少爷,沪上的王先生他们到了。大管家老郝(老歪他爹郝博山)提着马灯站在月洞门外,灯光将他佝偻的身影拉得老长。
卢润东收回思绪,转身时藏青长衫下摆扫过砖缝里钻出的野草。他今年二十五岁,面容上沉淀了他这半年历经风霜的痕迹,他那双眼睛透着与年龄不符的沉静。
前厅里,两个短打扮的汉子正捧着粗瓷碗喝粥。见卢润东进来,为首的青年人放下碗筷,操着湖南口音道:卢三少爷,往后麻烦您收留了。
王先生客气了。卢润东拱手还礼,目光扫过面前两人。这两个自称商队护卫的人虎口都有老茧,腰间鼓鼓囊囊,分明藏着家伙。他知道这位是谁——陈赓的化名,叱咤风云的未来共和国开国大将。地震后的混乱给了他们来陕最好的掩护。
卢润东清了清嗓子:两位路上辛苦。关中遭灾,家中命我开仓放粮,正缺人手,不知两位先生来之前胡公可否交代清楚,后面我们如何一起工作?
陈赓眼中精光一闪,十几天前他们秘密从潼关进入陕西,因为要去渭北执行特别任务,没想到遇上地震延迟了到这里的计划,毕竟后面要做的事情才是重中之重。
先生交代,在这里后续建药厂相关的事情以你为主,但凡跟组织相关的大事我们协商再通报组织,由他们听取意见建议后再决定。

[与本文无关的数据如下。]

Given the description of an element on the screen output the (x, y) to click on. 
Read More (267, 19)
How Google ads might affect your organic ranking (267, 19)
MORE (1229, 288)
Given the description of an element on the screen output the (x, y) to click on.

陈赓抱拳,目前我们兄弟暂时没有别的事情,以你为主。
“那行,吃完饭就在我房里住下,这里足够安全静谧,等渭北的同志们到齐了,咱们再详聊!你们也赶了一路早点休息,我去带人巡村!”
第二日一早,晨雾未散,卢家祠堂的院子里已经人声鼎沸。卢润东站在祠堂屋檐下的台阶上,看着这些站在院里的青壮,虽然都是稚嫩的年纪,确实比后世的孩子们早熟的多。昨天夜里渭北的同志们也到了,此时都站在我身后,我突然觉得自己要做的事情有了依靠,咱背后也有人了。
“前几天就在这里,我跟族长爷爷把各家家长请到这里,把后面要做的事情和要用的人都详细做了讲说。接下来我们要做五件紧急事,至于做事的内容、谁来做啥事得需要根据诸位先生对你们进行基础培训以后,根据培训的结果进行判断。”说到这里我停顿了一番,把我背后的人挨着介绍了一遍。
“我身边戴眼镜这两位先生是我从沪上请来的经理、助理。”我指着陈大将说到:“这位是王庸先生,以后负责帮助我安排所有事情,他说的就是我说的,听明白了?另外王先生也是负责你们这次培训的总教官。另一位姓罗,是罗英先生,后续接济难民、收粮、建村等民事以他为主。”